**ASSIGNMENT:** What you give back must match the data character for character.

------ AVAILABLE DATA

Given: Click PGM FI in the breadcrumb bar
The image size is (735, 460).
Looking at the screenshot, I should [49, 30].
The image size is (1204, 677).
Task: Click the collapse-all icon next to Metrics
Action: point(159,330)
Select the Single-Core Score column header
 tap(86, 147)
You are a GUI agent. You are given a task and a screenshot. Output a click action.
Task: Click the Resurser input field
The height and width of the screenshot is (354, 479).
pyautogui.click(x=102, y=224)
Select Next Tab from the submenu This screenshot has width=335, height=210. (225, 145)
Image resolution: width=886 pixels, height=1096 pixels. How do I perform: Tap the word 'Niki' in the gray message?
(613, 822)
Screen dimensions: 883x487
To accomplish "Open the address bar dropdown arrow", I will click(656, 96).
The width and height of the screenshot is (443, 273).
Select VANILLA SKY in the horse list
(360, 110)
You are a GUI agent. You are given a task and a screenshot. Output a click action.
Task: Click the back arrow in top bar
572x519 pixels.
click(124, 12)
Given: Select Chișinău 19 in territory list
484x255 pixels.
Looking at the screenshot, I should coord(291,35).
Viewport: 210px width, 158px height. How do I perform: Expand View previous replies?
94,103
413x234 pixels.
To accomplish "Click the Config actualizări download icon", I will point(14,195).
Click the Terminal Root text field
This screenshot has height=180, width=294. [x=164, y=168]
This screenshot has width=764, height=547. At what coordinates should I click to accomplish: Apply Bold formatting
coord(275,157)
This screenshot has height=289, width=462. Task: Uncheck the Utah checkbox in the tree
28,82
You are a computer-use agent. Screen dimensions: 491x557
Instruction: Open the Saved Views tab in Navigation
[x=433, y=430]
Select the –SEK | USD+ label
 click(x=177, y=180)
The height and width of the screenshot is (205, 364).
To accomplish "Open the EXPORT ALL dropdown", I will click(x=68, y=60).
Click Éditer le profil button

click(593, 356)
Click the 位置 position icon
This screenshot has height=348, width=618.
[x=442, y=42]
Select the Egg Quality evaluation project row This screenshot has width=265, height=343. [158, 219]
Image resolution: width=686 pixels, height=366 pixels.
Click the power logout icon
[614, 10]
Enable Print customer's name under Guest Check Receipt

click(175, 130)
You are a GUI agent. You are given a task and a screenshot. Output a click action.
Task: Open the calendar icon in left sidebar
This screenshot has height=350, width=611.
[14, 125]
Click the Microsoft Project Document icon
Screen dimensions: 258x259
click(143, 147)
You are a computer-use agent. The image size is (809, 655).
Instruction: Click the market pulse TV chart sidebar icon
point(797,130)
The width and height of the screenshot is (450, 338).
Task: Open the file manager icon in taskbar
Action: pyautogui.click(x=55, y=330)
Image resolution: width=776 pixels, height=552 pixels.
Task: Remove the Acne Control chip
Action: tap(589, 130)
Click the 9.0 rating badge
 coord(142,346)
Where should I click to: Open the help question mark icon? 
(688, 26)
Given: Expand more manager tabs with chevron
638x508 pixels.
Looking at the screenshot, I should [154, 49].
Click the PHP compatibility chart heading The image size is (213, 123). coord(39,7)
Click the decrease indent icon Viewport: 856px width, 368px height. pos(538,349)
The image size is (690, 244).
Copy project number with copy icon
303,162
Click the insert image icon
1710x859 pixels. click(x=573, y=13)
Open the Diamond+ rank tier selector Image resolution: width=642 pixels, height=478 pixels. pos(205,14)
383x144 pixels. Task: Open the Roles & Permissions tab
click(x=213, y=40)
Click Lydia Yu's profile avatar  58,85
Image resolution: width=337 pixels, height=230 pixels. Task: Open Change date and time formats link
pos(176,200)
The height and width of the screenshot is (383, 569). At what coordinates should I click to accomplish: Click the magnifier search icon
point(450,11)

------------

**WRITTEN ANSWER:**
Given: Click PGM FI in the breadcrumb bar
The image size is (735, 460).
Looking at the screenshot, I should [49, 30].
The image size is (1204, 677).
Task: Click the collapse-all icon next to Metrics
Action: point(159,330)
Select the Single-Core Score column header
 tap(86, 147)
You are a GUI agent. You are given a task and a screenshot. Output a click action.
Task: Click the Resurser input field
The height and width of the screenshot is (354, 479).
pyautogui.click(x=102, y=224)
Select Next Tab from the submenu This screenshot has width=335, height=210. (225, 145)
Image resolution: width=886 pixels, height=1096 pixels. How do I perform: Tap the word 'Niki' in the gray message?
(613, 822)
Screen dimensions: 883x487
To accomplish "Open the address bar dropdown arrow", I will click(656, 96).
The width and height of the screenshot is (443, 273).
Select VANILLA SKY in the horse list
(360, 110)
You are a GUI agent. You are given a task and a screenshot. Output a click action.
Task: Click the back arrow in top bar
572x519 pixels.
click(124, 12)
Given: Select Chișinău 19 in territory list
484x255 pixels.
Looking at the screenshot, I should coord(291,35).
Viewport: 210px width, 158px height. How do I perform: Expand View previous replies?
94,103
413x234 pixels.
To accomplish "Click the Config actualizări download icon", I will point(14,195).
Click the Terminal Root text field
This screenshot has height=180, width=294. [x=164, y=168]
This screenshot has width=764, height=547. At what coordinates should I click to accomplish: Apply Bold formatting
coord(275,157)
This screenshot has height=289, width=462. Task: Uncheck the Utah checkbox in the tree
28,82
You are a computer-use agent. Screen dimensions: 491x557
Instruction: Open the Saved Views tab in Navigation
[x=433, y=430]
Select the –SEK | USD+ label
 click(x=177, y=180)
The height and width of the screenshot is (205, 364).
To accomplish "Open the EXPORT ALL dropdown", I will click(x=68, y=60).
Click Éditer le profil button

click(593, 356)
Click the 位置 position icon
This screenshot has height=348, width=618.
[x=442, y=42]
Select the Egg Quality evaluation project row This screenshot has width=265, height=343. [158, 219]
Image resolution: width=686 pixels, height=366 pixels.
Click the power logout icon
[614, 10]
Enable Print customer's name under Guest Check Receipt

click(175, 130)
You are a GUI agent. You are given a task and a screenshot. Output a click action.
Task: Open the calendar icon in left sidebar
This screenshot has height=350, width=611.
[14, 125]
Click the Microsoft Project Document icon
Screen dimensions: 258x259
click(143, 147)
You are a computer-use agent. The image size is (809, 655).
Instruction: Click the market pulse TV chart sidebar icon
point(797,130)
The width and height of the screenshot is (450, 338).
Task: Open the file manager icon in taskbar
Action: pyautogui.click(x=55, y=330)
Image resolution: width=776 pixels, height=552 pixels.
Task: Remove the Acne Control chip
Action: tap(589, 130)
Click the 9.0 rating badge
 coord(142,346)
Where should I click to: Open the help question mark icon? 
(688, 26)
Given: Expand more manager tabs with chevron
638x508 pixels.
Looking at the screenshot, I should [154, 49].
Click the PHP compatibility chart heading The image size is (213, 123). coord(39,7)
Click the decrease indent icon Viewport: 856px width, 368px height. pos(538,349)
The image size is (690, 244).
Copy project number with copy icon
303,162
Click the insert image icon
1710x859 pixels. click(x=573, y=13)
Open the Diamond+ rank tier selector Image resolution: width=642 pixels, height=478 pixels. pos(205,14)
383x144 pixels. Task: Open the Roles & Permissions tab
click(x=213, y=40)
Click Lydia Yu's profile avatar  58,85
Image resolution: width=337 pixels, height=230 pixels. Task: Open Change date and time formats link
pos(176,200)
The height and width of the screenshot is (383, 569). At what coordinates should I click to accomplish: Click the magnifier search icon
point(450,11)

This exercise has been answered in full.